Use a small sharp knife (I used a craft knife) to score around the root.

Working from the top (what was the leafy end) gently ease the top layer of the onion off. You’ll probably have to discard the top one or two as you need a layer with thick enough sides to glue together, if they’re paper thin they’ll collapse. You might split a few but don’t worry, you’ve got a whole onion to play with!

Step 4: Onion Matching

Once you’ve got a decent layer off one onion half, prise the matching layer off the other half.

Prop one half on something to stop it rolling about - a cup or an egg box is good.

Slather on plenty of Copydex on the edges of both your onion halves, think of it as much as bathroom sealant as glue.

Pop the halves together, lining them up as best you can.

Step 5: Onion Resraint

STEP AWAY FROM A GLUED ONION! Don’t be tempted to wiggle it, just leave it be while the glue dries.
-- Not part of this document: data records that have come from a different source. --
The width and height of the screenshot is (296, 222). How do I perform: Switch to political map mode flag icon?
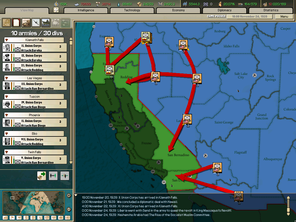point(12,218)
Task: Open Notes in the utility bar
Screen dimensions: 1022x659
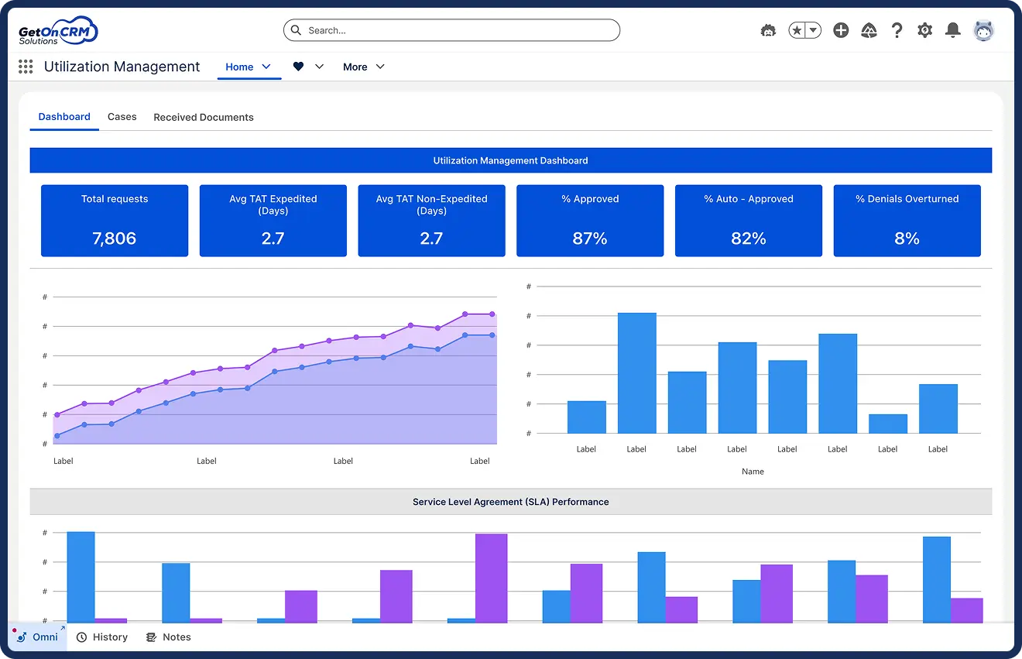Action: [169, 637]

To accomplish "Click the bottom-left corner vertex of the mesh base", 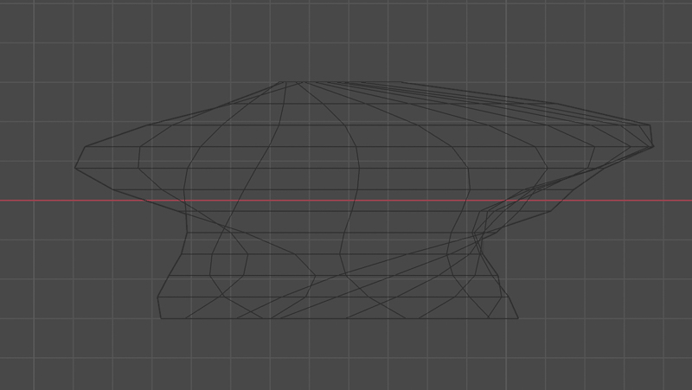I will tap(162, 318).

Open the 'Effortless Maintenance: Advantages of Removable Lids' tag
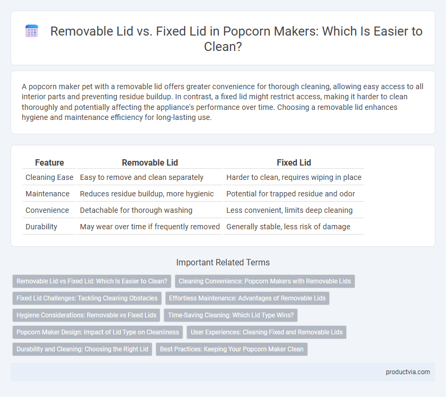[x=247, y=298]
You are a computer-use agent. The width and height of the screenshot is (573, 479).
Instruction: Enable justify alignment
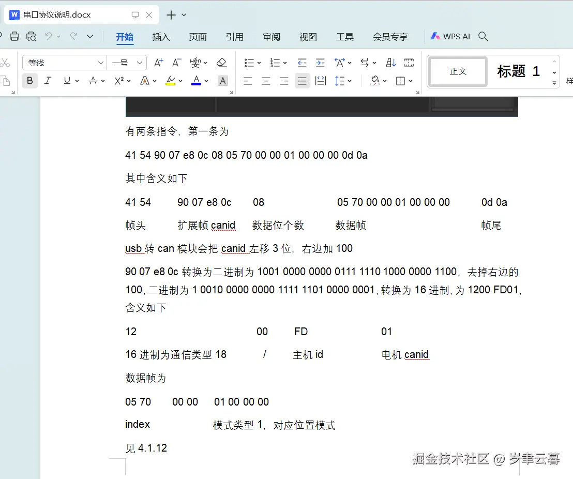click(x=302, y=81)
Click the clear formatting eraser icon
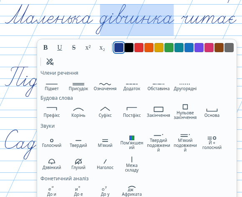 pyautogui.click(x=50, y=62)
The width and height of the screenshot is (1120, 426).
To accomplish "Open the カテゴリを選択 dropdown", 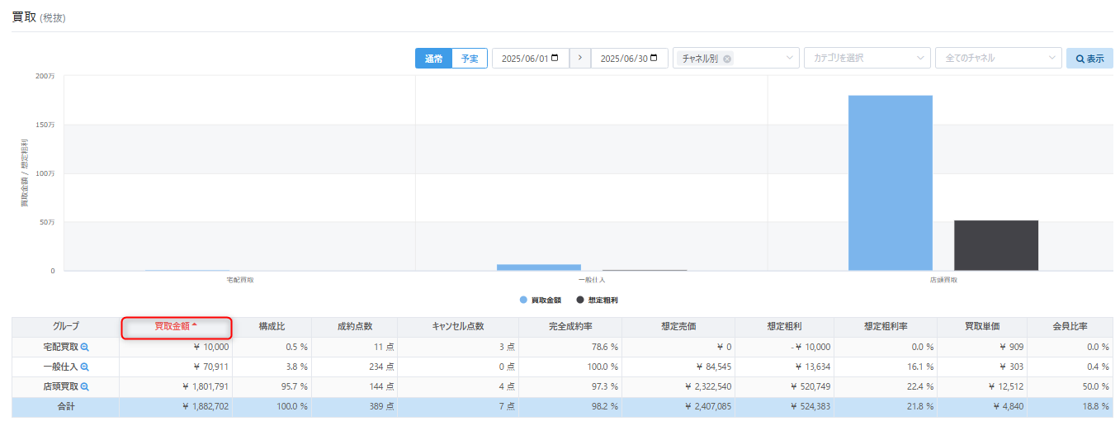I will click(920, 59).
Step 6: A Light Every Layer

Keep prising apart your onion layers for more lights, scoring round the root so you get a nice neat hole at the bottom. Work one by one, separating then glueing each half together. Don’t do all the separating first, it’s too easy to mix them up and end up with fiddly, mis-matching halves.

Step 7: Done?

When the glue looks yellowy and rubbery, it’ll be done! Copydex works on veg. WHO KNEW!

Other latex glue might work but I've only tried Copydex.

Step 8: Ready Your Lights

Your onion light is ready to be baubled! Get yourself a lantern/balloon single LED light - best ones we've found are Yunlight Paper Lantern lights, they last for ages and you can change the batteries so you can make many generations of onions.
Take a small fabric patch, we've used leather scraps as they stick really well. Cut a circle slightly bigger than the hole in your onion and snip a tiny cross in the middle by folding it in half, snipping down and doing the same the other way.
Dob a bit of glue on the neck of your LED light, poke the string through the hole in your patch and pull the patch down onto your light so it just pokes through, it should be nice and snug. Press the triangly-bits of your snipped cross in place and leave to dry. You LED now has a little collar, it should look like the top of a Christmas bauble.

Step 9: Onion Suspense

Once your LED has its little patch glued on (and its dry!) dob some glue round the hole in your onion and onto the patch.
Prop your onion hole-side up in cup or egg-box then wiggle the LED with its patch into the hole and smooth the patch onto the hole's edge. Step away and let it dry.
When the glue's gone all nice and yellowy and hard, you're finished! Pull the plastic tab on the LED and Ta da! Look at it’s lovely veiny onion-ness!

An alternative to the fabric patch is to hang your onion leaf-side up. You can pop in a smaller balloon light then use a wodge of cotton wool or stuffing in to stop it falling out. Thread works to hang the onion though it doesn't stand up to strong wind!

Find your own style, experiment, go wild, wow everyone with your beautiful biodegradable baubles. “Are they ONIONS?!!!” they will say and you will say. “Why yes, yes they are.” And there will be awed silence and wonder.

Step 10: How Does Your Garden Glow? With Onion Shells and Tearful Smells and Pretty Orbs All in a Row

We filled a whole tree with onion lights at Ulverston’s Candlelit Walk in Cumbria, UK for Halloween 2017. We believe it was a World First. We are very proud of our glowing veg. The next year we did glowing eggs because now we know, LEDs belong in kitchens.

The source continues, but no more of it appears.